The railroading of the Anti-Terrorism Act — certified as urgent by the President himself — means to stop the growing uproar of the people over the government’s incompetence.
With this new law, just the mere act of pointing out an ineffective policy, criticizing the government’s selective application of the law, or questioning the lack of transparency can be considered as criminal acts.
Those that speak truth to power may find themselves behind bars soon. In a Duterte-led Philippines, this means the law can be used to tag journalists and media workers as ‘terrorists’ causing ‘interference.’
Despite the constitutional right to a free press, the media will be put in grave danger of being controlled by the government as its essential ‘watchdog’ function can be constituted as “terrorism” in the proposed bill.
This government has long been painting an imaginary enemy through lies, baseless accusations and outright disinformation. It distorts the act of truth-telling with rebellion. It attempts to shift the blame for all the country’s current problems to anyone but itself.
Enough is enough. The government’s misplaced priorities during a pandemic speak for itself. It cannot hide its real fear of seeing the people take up arms after months of blatant negligence.
Its attempts to weaponize the law and silence the people will not work.

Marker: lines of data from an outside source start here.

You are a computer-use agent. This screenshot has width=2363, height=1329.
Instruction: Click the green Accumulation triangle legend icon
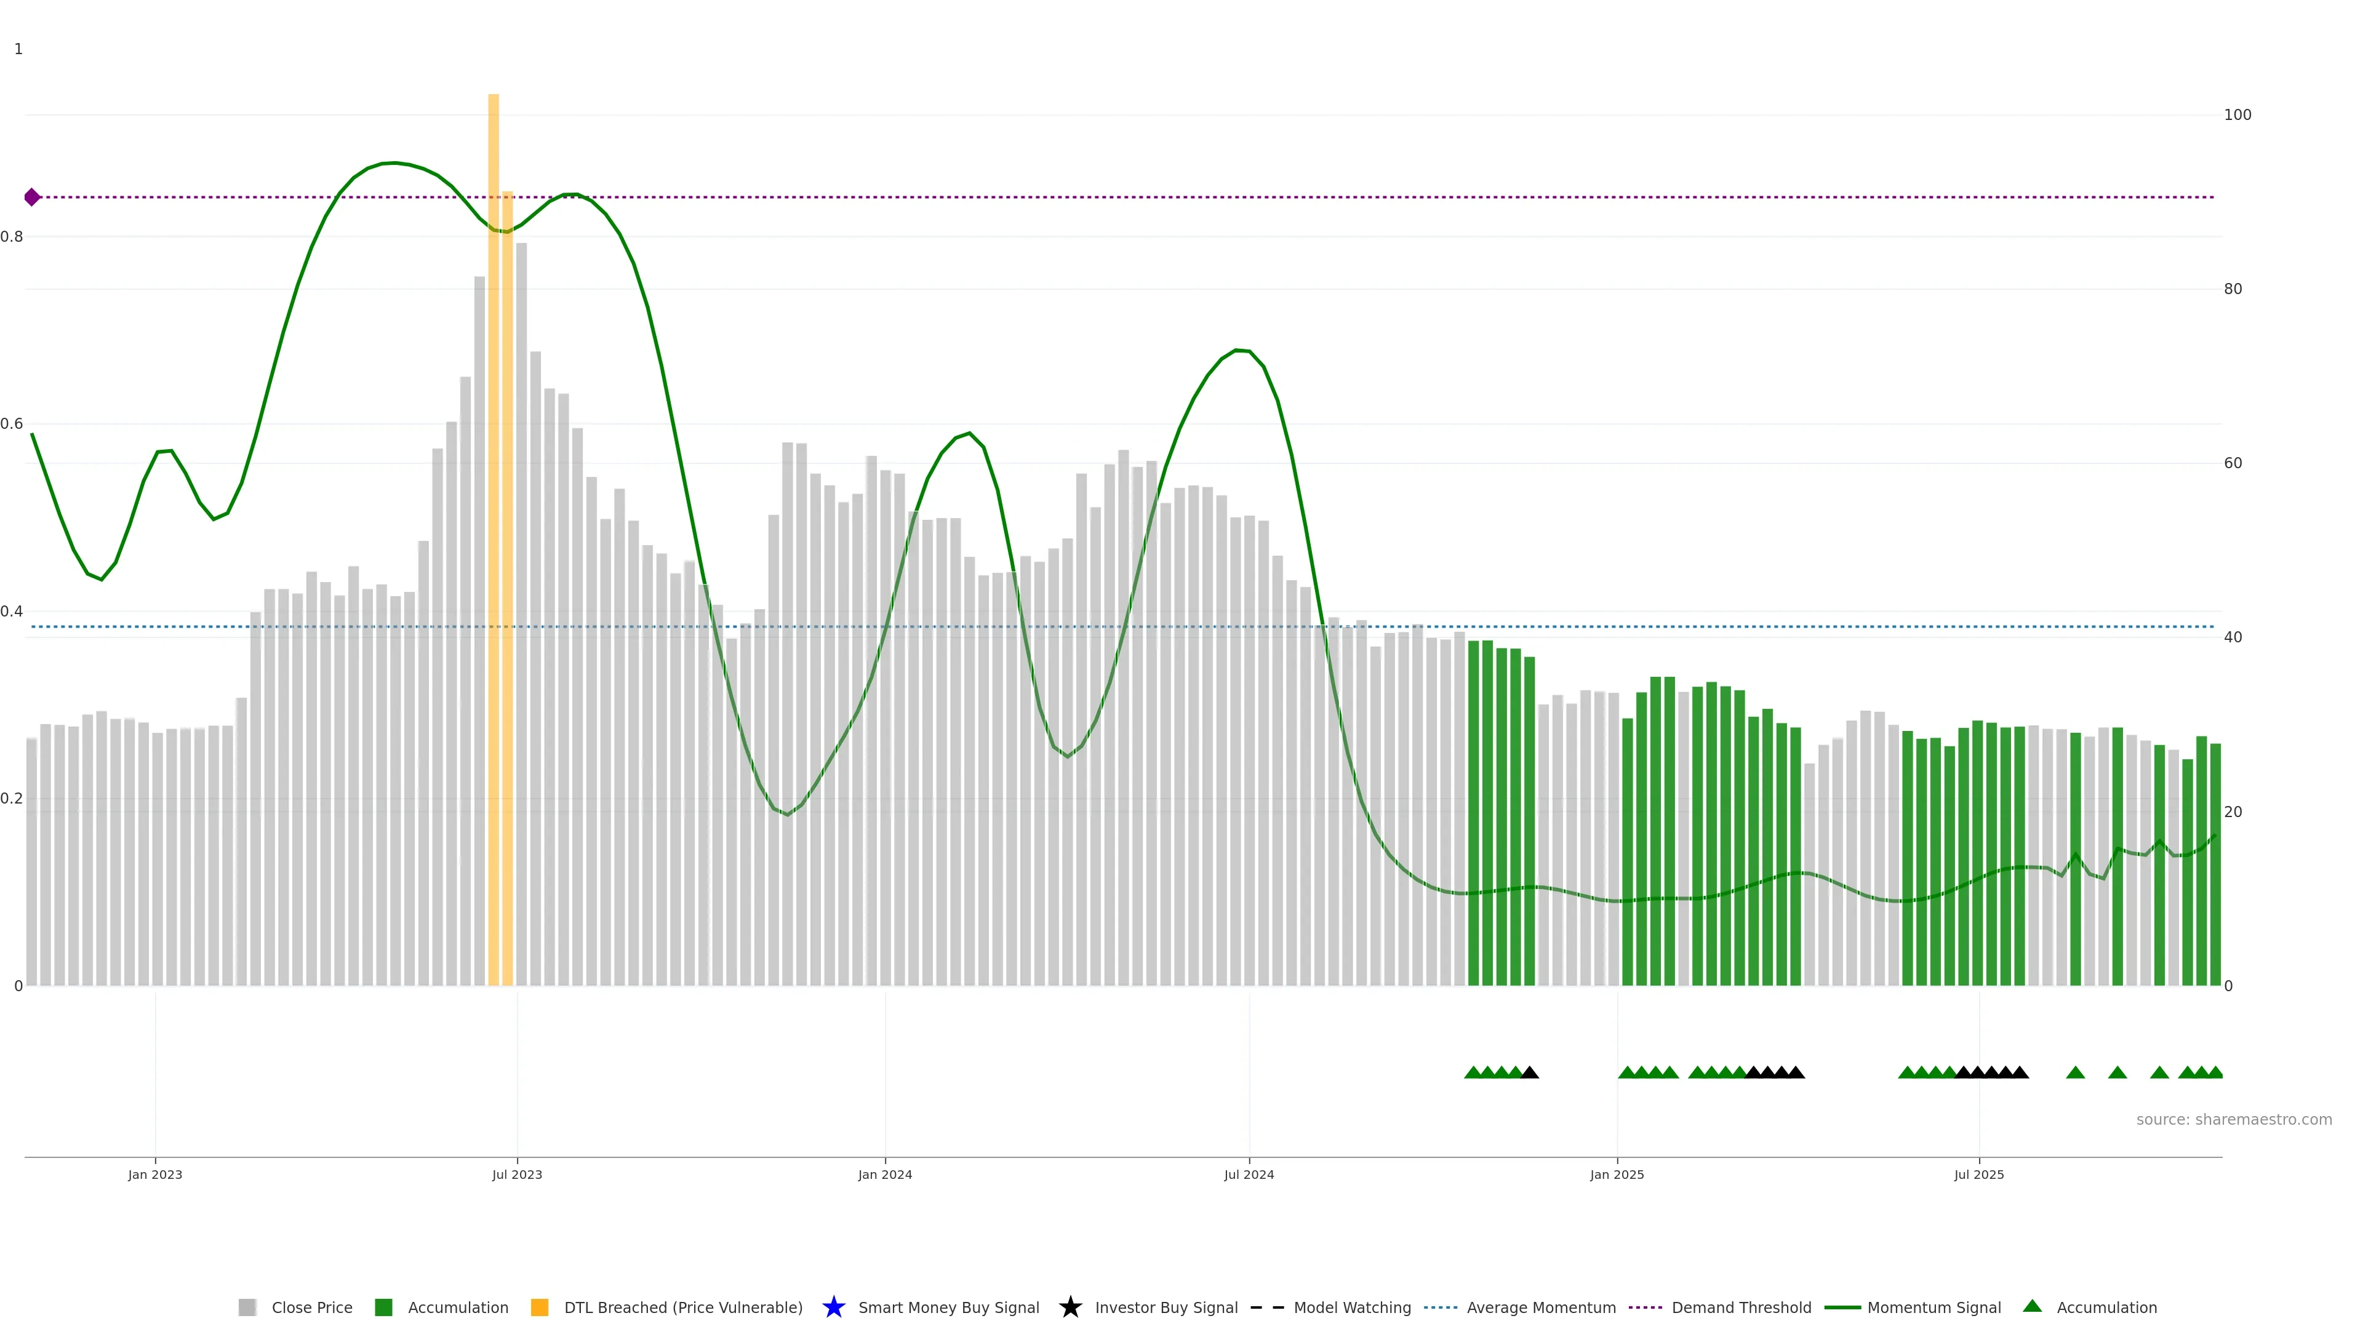coord(2032,1306)
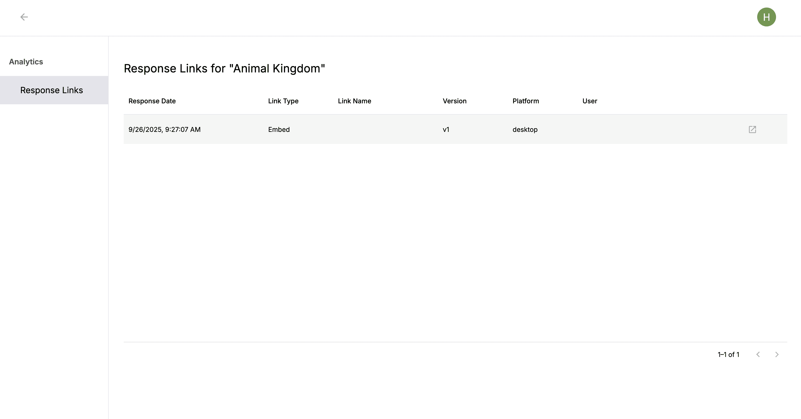This screenshot has width=801, height=419.
Task: Sort by Version column header
Action: 454,101
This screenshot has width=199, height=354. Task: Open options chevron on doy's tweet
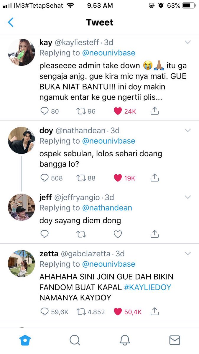coord(188,130)
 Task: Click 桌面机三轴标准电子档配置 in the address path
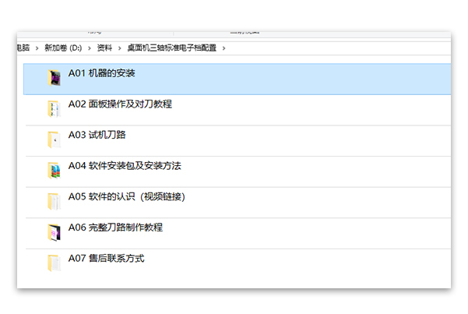pyautogui.click(x=172, y=48)
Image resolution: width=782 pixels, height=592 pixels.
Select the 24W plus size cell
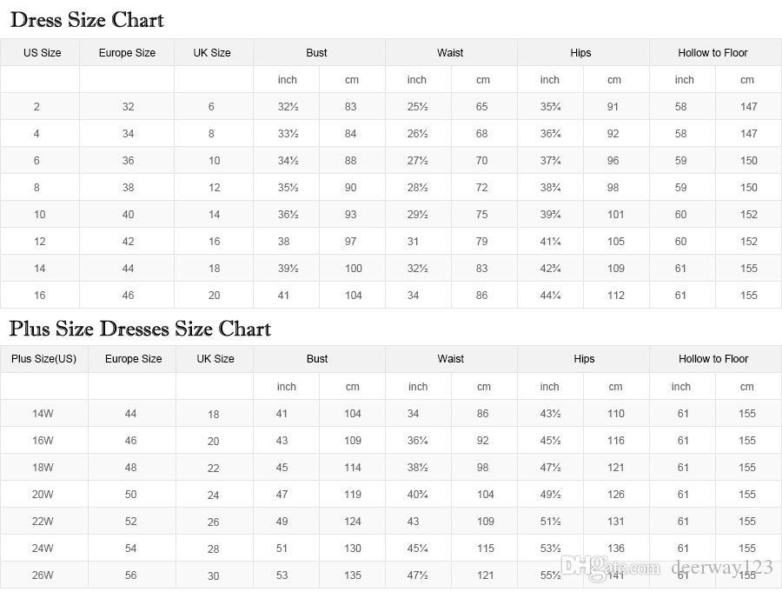(x=43, y=549)
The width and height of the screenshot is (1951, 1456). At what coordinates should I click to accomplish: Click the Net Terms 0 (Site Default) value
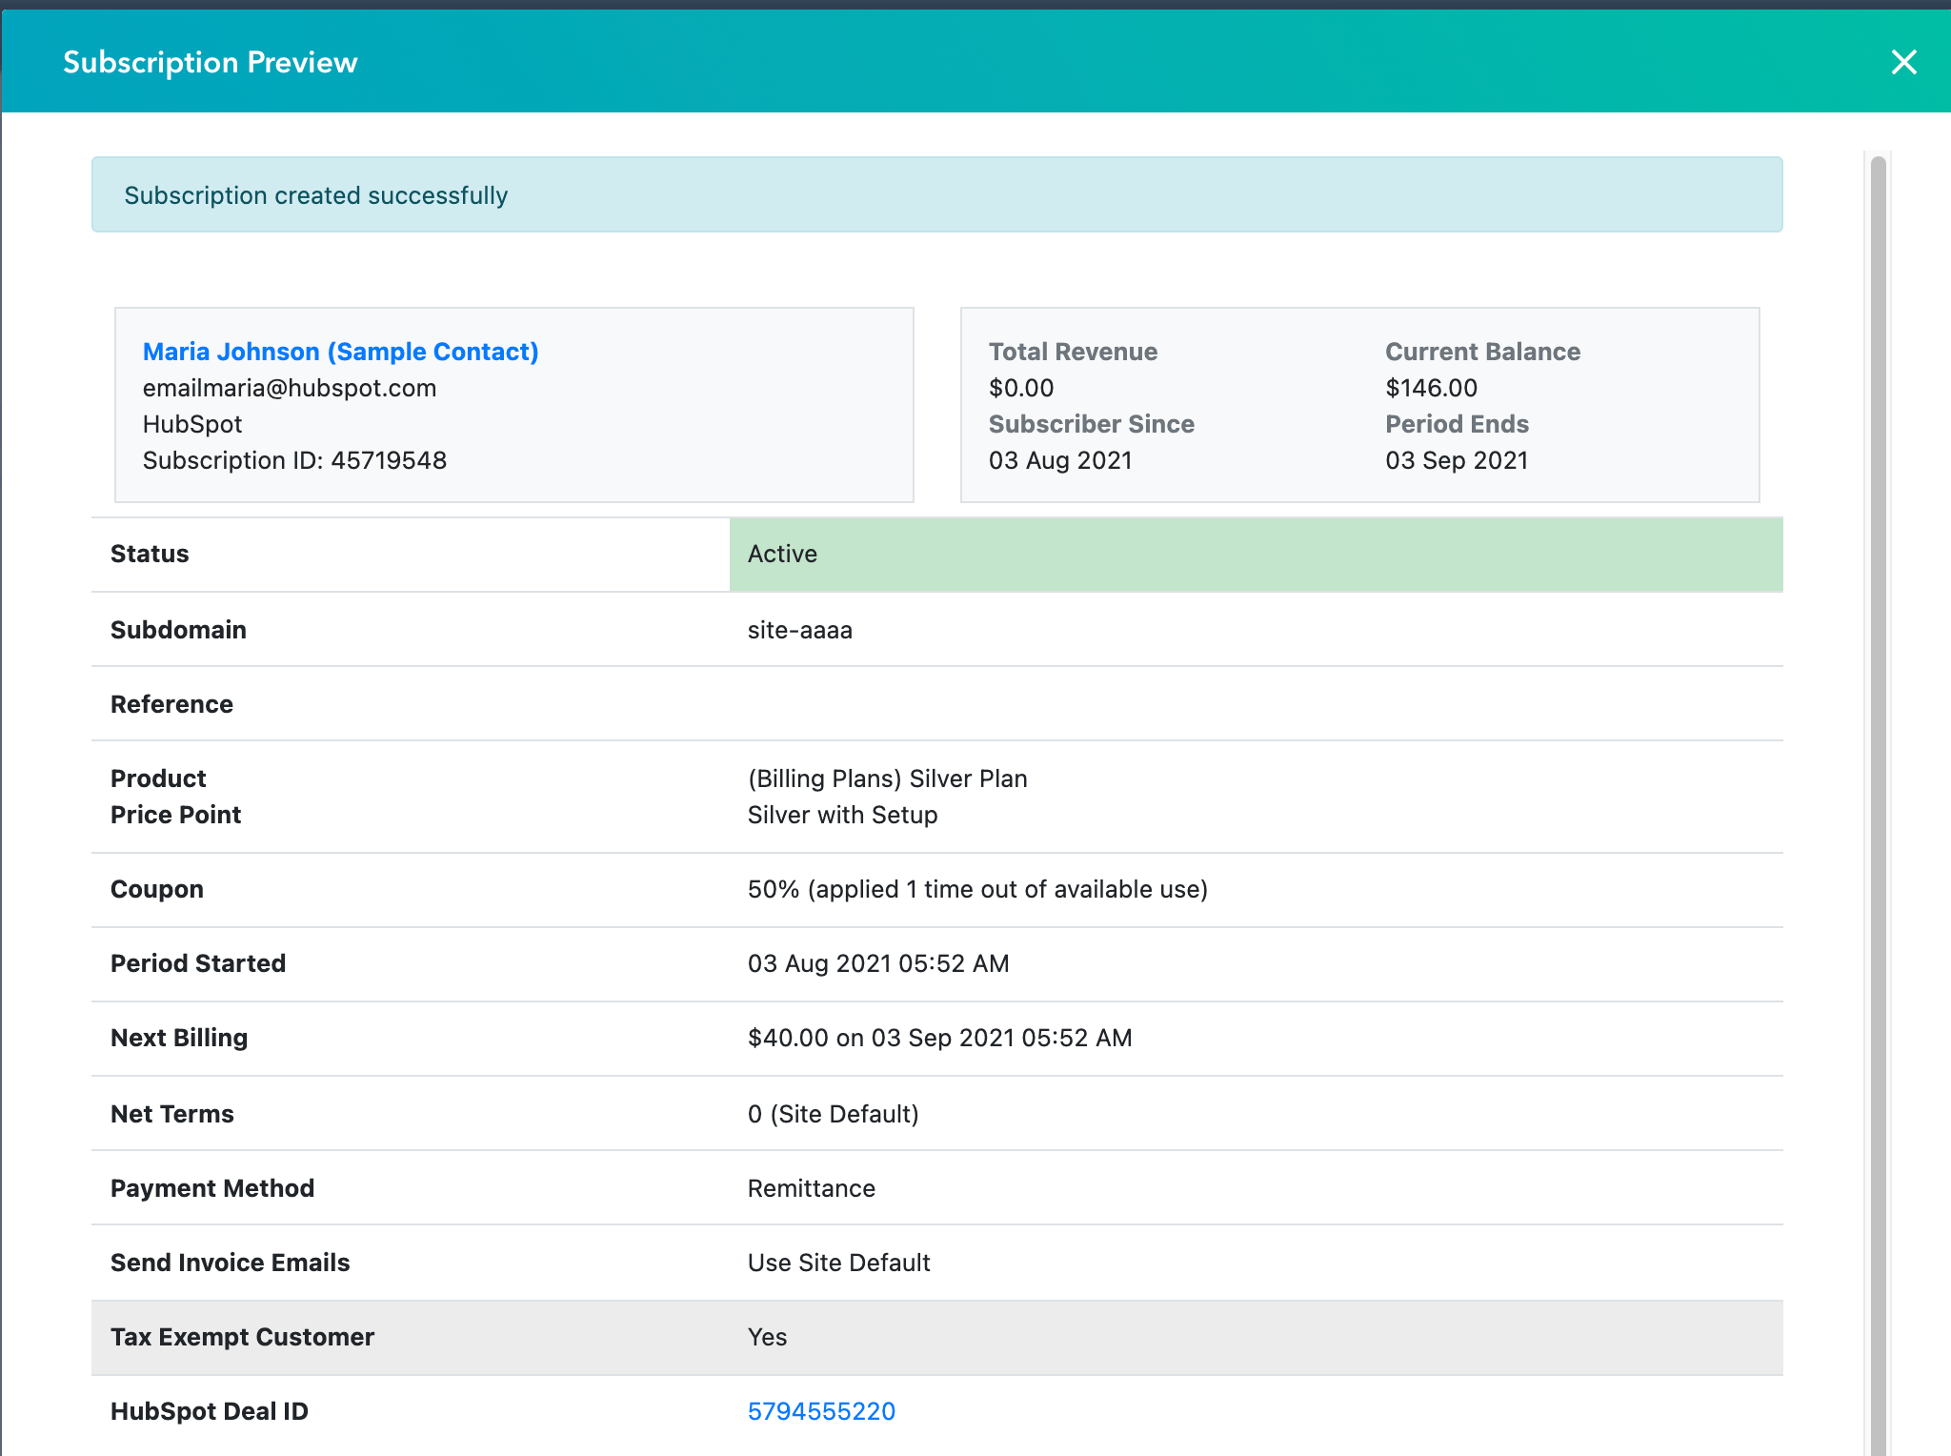click(833, 1115)
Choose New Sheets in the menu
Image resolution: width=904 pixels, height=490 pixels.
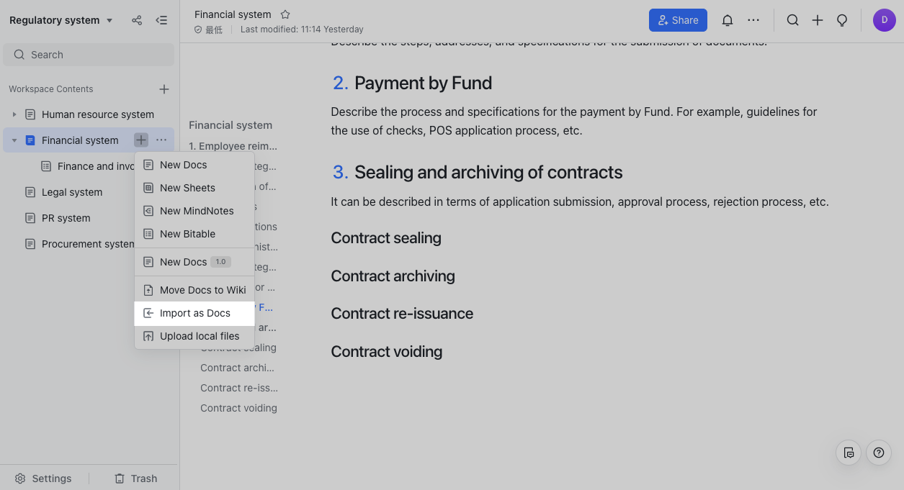187,188

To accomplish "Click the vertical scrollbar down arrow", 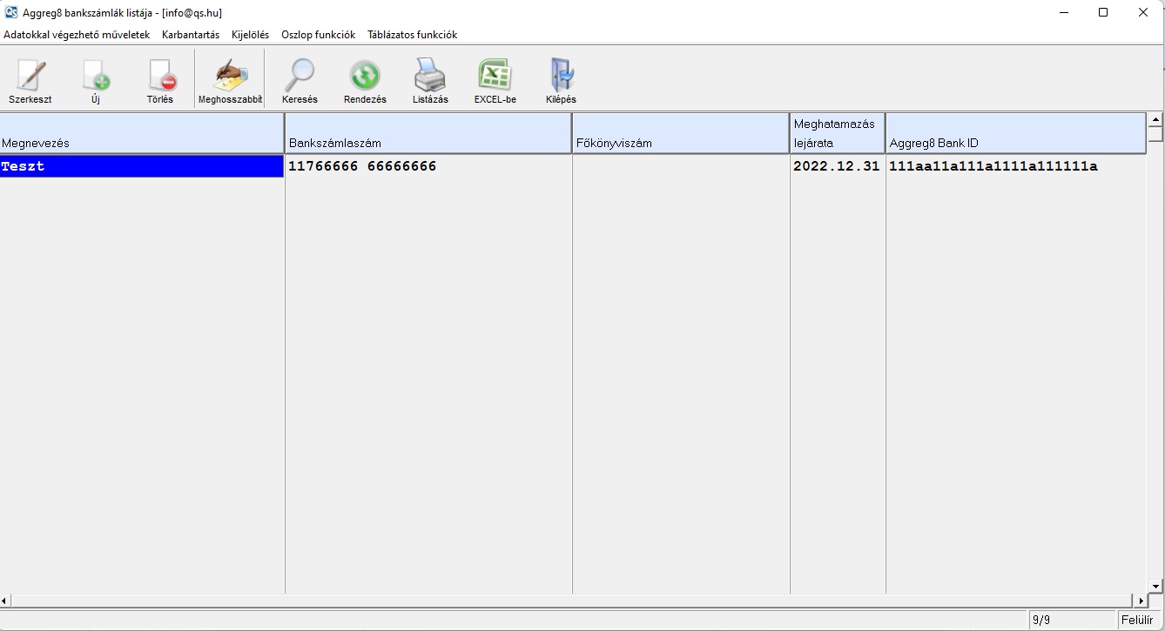I will 1155,587.
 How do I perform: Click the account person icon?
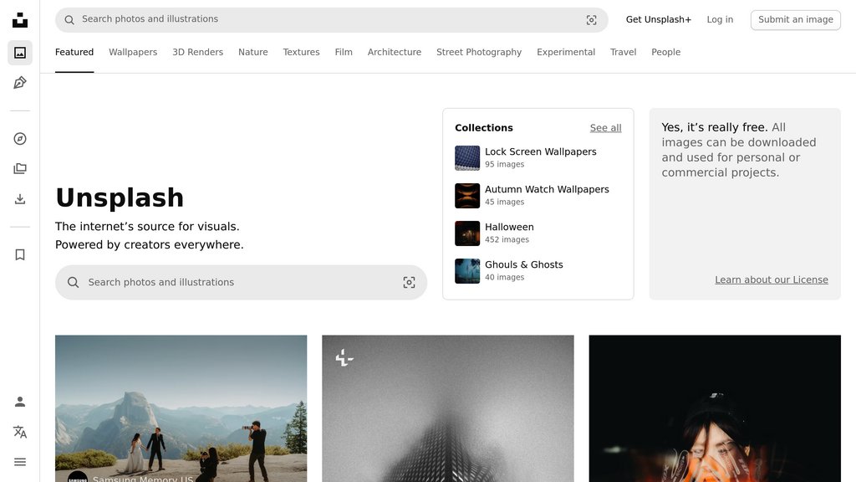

It cannot place a blanket ban on free speech with a feeble strike of a pen.
The Anti-Terrorism Act of 2020, railroaded by Congress at a time when the country is reeling from the rising number of COVID-19 cases, is the most glaring symbol of President Duterte’s inability to lead.
It is high time for the President and all his lackeys in his rubber stamp Congress to step down and answer for all their crimes committed while in power, the approval of the law among these.
The Duterte administration has unleashed nothing but terror towards Filipinos, materializing conditions for a dictatorial rule at the expense of our basic rights and liberties.
At the height of an eroding human rights situation, holding government officials to account and scrutinizing the actions of state forces becomes vital.
Everyone must call into question warrantless arrests no matter whom it happens to and to thoroughly probe the ever-changing definition of “terrorists” under this administration.
The absurdity of having to fight for one’s rights while trying to survive a global pandemic is now a reality. The dictator responsible should not be allowed to get away scot-free.